[Stored items]
══════════

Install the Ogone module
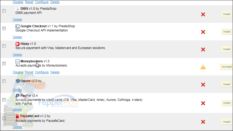The width and height of the screenshot is (233, 131). [226, 84]
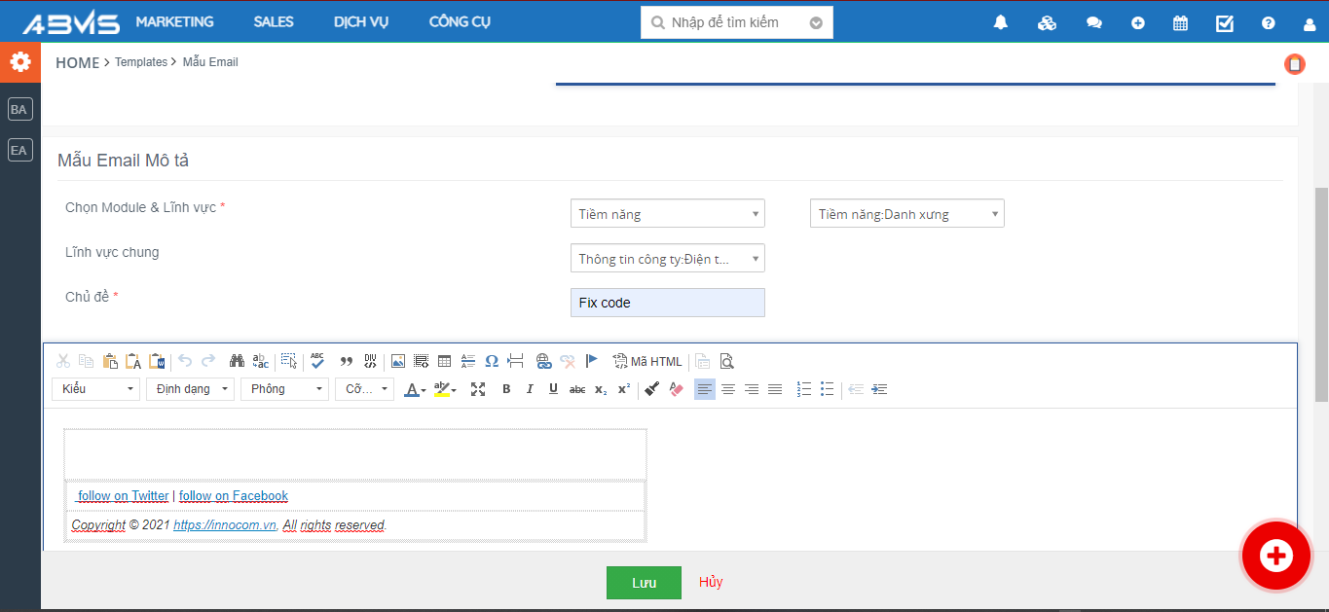Toggle bold formatting

(x=506, y=389)
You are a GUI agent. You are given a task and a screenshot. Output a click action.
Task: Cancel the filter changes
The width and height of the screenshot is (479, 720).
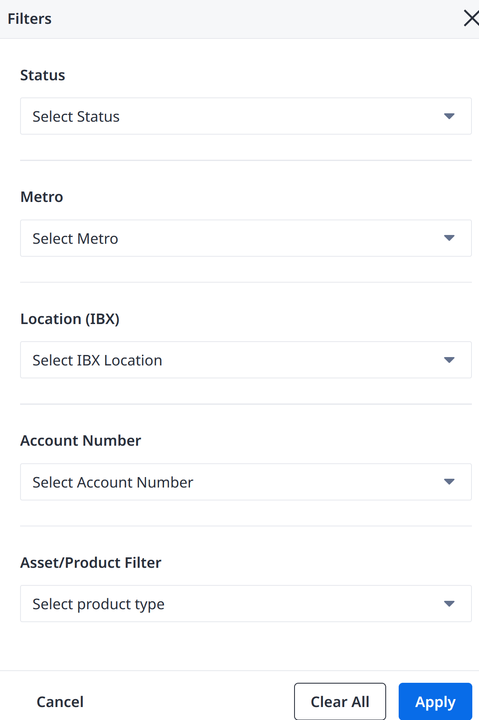pyautogui.click(x=60, y=702)
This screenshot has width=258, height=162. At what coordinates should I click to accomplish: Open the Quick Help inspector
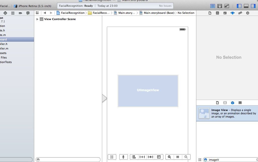pyautogui.click(x=217, y=13)
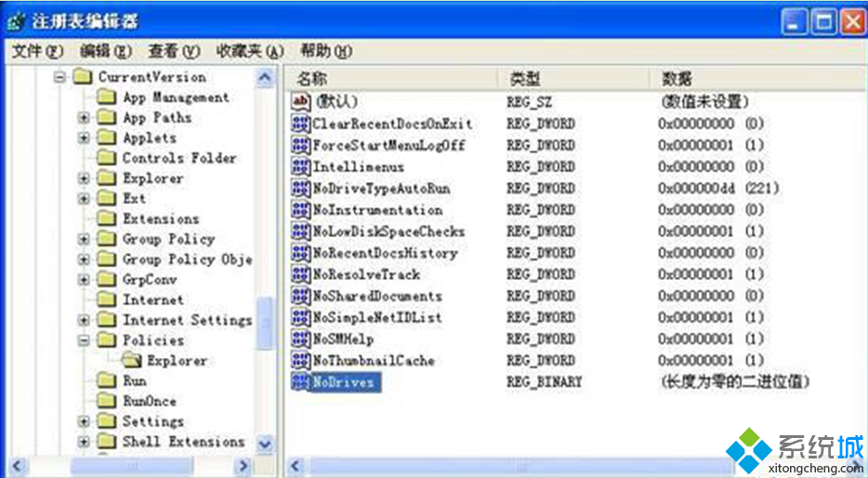Open the 收藏夹(A) menu
Screen dimensions: 868x478
(249, 50)
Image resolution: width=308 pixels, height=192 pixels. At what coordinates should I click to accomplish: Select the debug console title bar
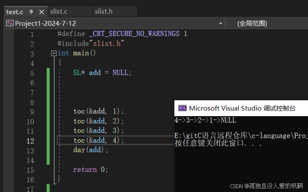pyautogui.click(x=241, y=108)
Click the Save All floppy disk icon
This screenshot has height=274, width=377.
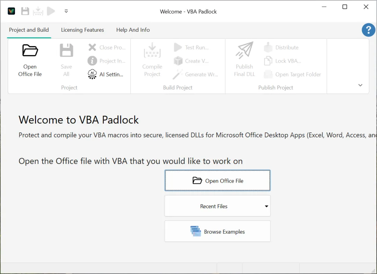coord(66,51)
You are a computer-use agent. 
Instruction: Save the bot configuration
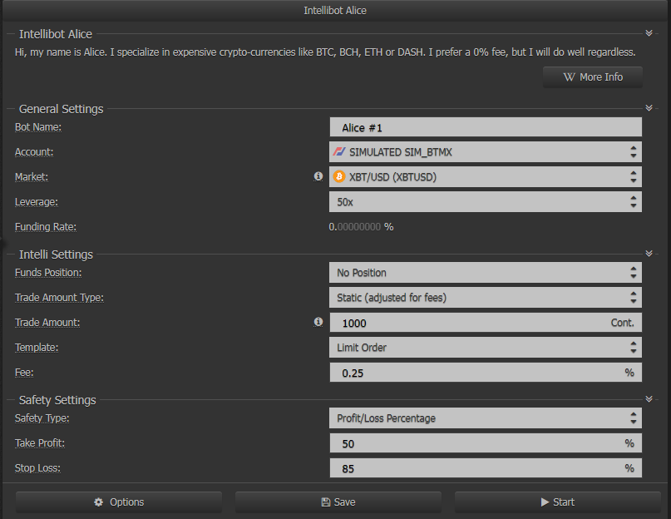(338, 502)
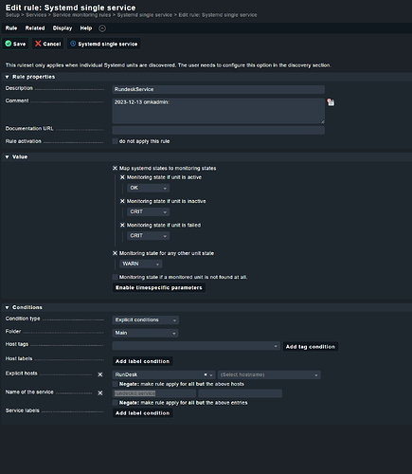Enable the do not apply this rule checkbox

[116, 141]
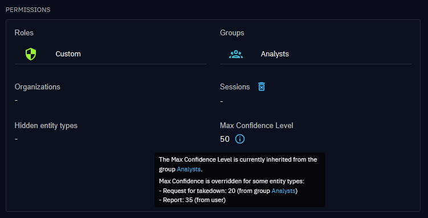Click the confidence value 50
The height and width of the screenshot is (218, 428).
225,139
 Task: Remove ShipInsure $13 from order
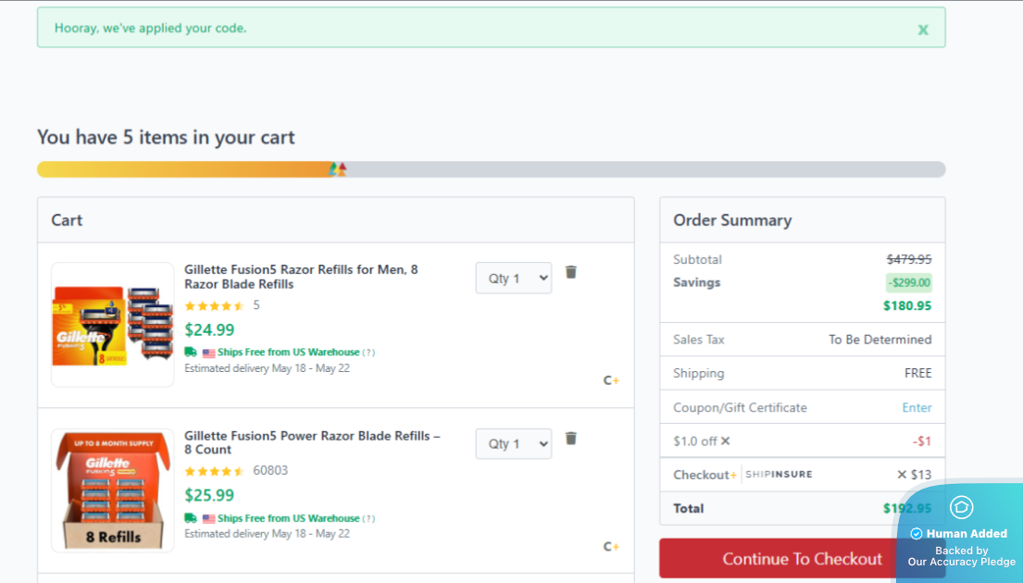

══════════

WHAT NEEDS TO BE DONE> An acceptable answer holds exactly the lines from the one with "Instruction: Save the bot configuration" through the end of the entries above, both ends kept, and no pictures at all.

OUTPUT>
Instruction: Save the bot configuration
(338, 502)
Enable the do not apply this rule checkbox

[116, 141]
Click the confidence value 50
The height and width of the screenshot is (218, 428).
225,139
 Task: Remove ShipInsure $13 from order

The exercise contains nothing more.